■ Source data

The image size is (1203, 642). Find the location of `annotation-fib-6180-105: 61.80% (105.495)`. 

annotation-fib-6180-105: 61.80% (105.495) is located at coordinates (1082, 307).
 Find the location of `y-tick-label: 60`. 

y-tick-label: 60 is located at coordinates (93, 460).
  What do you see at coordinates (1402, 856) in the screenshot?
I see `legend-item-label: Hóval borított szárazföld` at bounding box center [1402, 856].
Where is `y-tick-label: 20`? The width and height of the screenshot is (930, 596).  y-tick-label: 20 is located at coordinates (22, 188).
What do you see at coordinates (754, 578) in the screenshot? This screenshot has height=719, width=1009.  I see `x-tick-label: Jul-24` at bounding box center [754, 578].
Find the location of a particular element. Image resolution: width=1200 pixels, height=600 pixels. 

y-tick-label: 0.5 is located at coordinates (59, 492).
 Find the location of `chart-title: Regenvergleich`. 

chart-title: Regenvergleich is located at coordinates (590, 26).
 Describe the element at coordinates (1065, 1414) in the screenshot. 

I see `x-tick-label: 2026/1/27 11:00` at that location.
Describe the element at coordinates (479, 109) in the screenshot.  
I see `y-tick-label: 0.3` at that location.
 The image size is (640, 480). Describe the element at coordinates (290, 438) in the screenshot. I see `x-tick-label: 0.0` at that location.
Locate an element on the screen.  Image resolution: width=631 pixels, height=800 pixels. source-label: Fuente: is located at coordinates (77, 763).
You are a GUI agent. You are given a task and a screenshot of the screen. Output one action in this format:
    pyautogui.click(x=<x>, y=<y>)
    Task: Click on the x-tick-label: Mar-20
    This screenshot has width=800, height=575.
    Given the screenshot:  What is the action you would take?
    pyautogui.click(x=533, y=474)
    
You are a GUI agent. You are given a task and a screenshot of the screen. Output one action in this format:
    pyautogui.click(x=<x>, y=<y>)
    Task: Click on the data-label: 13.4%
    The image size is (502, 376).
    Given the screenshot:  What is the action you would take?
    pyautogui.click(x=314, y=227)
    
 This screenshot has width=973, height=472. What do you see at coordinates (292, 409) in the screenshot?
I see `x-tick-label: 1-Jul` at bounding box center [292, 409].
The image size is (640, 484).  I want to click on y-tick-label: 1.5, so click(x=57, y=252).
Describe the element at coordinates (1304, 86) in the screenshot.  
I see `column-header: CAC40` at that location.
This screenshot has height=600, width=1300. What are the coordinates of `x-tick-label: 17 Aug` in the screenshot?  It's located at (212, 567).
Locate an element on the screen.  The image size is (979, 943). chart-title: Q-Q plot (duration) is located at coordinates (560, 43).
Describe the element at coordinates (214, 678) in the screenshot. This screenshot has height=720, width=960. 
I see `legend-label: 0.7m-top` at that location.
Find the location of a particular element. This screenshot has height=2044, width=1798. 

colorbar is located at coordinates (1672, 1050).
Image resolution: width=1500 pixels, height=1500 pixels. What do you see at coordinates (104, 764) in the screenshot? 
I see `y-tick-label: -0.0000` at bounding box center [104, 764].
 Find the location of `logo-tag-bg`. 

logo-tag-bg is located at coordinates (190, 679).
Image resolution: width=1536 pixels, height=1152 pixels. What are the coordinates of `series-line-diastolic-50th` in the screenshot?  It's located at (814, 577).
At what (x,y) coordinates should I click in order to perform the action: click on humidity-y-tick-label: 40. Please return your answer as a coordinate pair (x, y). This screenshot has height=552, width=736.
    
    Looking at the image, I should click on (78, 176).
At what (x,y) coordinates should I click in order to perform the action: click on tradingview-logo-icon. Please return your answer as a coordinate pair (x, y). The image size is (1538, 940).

■ THE PROBLEM
Reproduce the items from the line holding "Find the location of a particular element. This" through the end of the items, inclusive, switching every "screenshot" to "screen capture" and leaving everything else unchanged.

■ SOLVED EXERCISE
Find the location of a particular element. This screen capture has height=2044, width=1798. 

colorbar is located at coordinates (1672, 1050).
Image resolution: width=1500 pixels, height=1500 pixels. What do you see at coordinates (104, 764) in the screen capture? 
I see `y-tick-label: -0.0000` at bounding box center [104, 764].
 Find the location of `logo-tag-bg`. 

logo-tag-bg is located at coordinates (190, 679).
Image resolution: width=1536 pixels, height=1152 pixels. What are the coordinates of `series-line-diastolic-50th` in the screen capture?  It's located at (814, 577).
At what (x,y) coordinates should I click in order to perform the action: click on humidity-y-tick-label: 40. Please return your answer as a coordinate pair (x, y). This screen capture has height=552, width=736.
    
    Looking at the image, I should click on (78, 176).
At what (x,y) coordinates should I click in order to perform the action: click on tradingview-logo-icon. Please return your answer as a coordinate pair (x, y). The image size is (1538, 940).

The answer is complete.